> _Fragmento seleccionado_:

####

Y no se trata sólo de percepciones. Investigaciones han demostrado que el uso excesivo de redes sociales está vinculado a un aumento de problemas de salud mental en adolescentes. Sin embargo, también es cierto que la relación entre el uso de estas plataformas y la salud mental es compleja. Factores como la intención de uso, el tiempo invertido y las características personales pueden mediar este impacto.  

Es aquí donde entra la reciente propuesta del gobierno australiano, que busca prohibir el acceso a redes sociales a menores de 16 años. La idea, presentada recientemente, tiene como objetivo proteger a las y los niños y adolescentes de los daños potenciales asociados con el uso de estas plataformas, como el acoso en línea y los problemas de salud mental. La ley propone sanciones económicas significativas para las plataformas que permitan que los menores creen cuentas, incluso si tienen el consentimiento de padre o madre.  

Este proyecto ha generado un intenso debate. Por un lado, están quienes ven en esta medida una solución necesaria para frenar la crisis de salud mental entre las y los jóvenes. Por otro lado, están quienes cuestionan si prohibir es realmente la respuesta o si, en cambio, deberíamos educar a las y los jóvenes para usar estas herramientas de manera más consciente. Además, existen dudas sobre cómo se implementará esta ley y cómo se protegerá la privacidad de las y los usuarios.  

Más allá de las redes sociales, el desafío mayor radica en cómo estamos criando a nuestras generaciones jóvenes. En muchos casos, hemos sobreprotegido a las y los niños en el mundo real y los hemos dejado desprotegidos en el mundo virtual. Incluso hay padres y madres que alardean de cómo el hijo de meses sabe buscar las redes que le gustan o cómo la niña o niño de cinco años quiere convertirse en tiktoker. Esto los deja especialmente vulnerables frente a los retos emocionales del entorno digital.

####

> _Material proporcionado_:

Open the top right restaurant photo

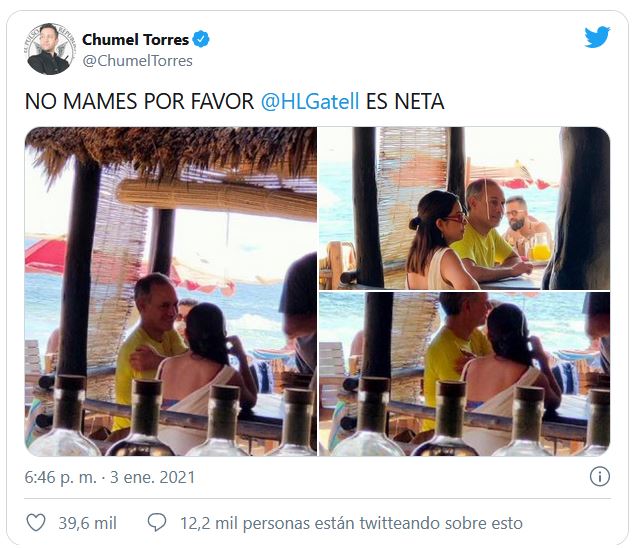pos(464,208)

####

> _Tareas por resolver_:
1. En el texto sobre las redes sociales y los adolescentes, ¿a qué menores quiere prohibir el acceso a redes sociales la propuesta del gobierno australiano?
2. Prosigue el texto sobre las redes sociales y los adolescentes a partir de su última oración.

> _Respuestas_:
1. A los menores de 16 años.

2.
Entonces, ¿cuál es el camino a seguir? Tal vez la respuesta no esté solo en prohibir, sino en equilibrar. Necesitamos enseñar a las y los jóvenes cómo gestionar sus emociones, cómo identificar los efectos que las redes tienen en su bienestar y cómo cultivar una relación más saludable con la tecnología. Al mismo tiempo, debemos ser conscientes de que las y los adultos también estamos aprendiendo en este camino. Después de todo, nadie nos enseñó a manejar esta realidad digital.  

Es cierto que vivimos en una época donde las emociones tienen protagonismo inédito, pero también es una oportunidad sin precedentes para conocernos mejor y construir una sociedad emocionalmente más inteligente. Si logramos acompañar este protagonismo con educación, conciencia y acción, tal vez podamos no solo aliviar la carga de nuestra “generación ansiosa”, sino también preparar un futuro más equilibrado para todas y todos.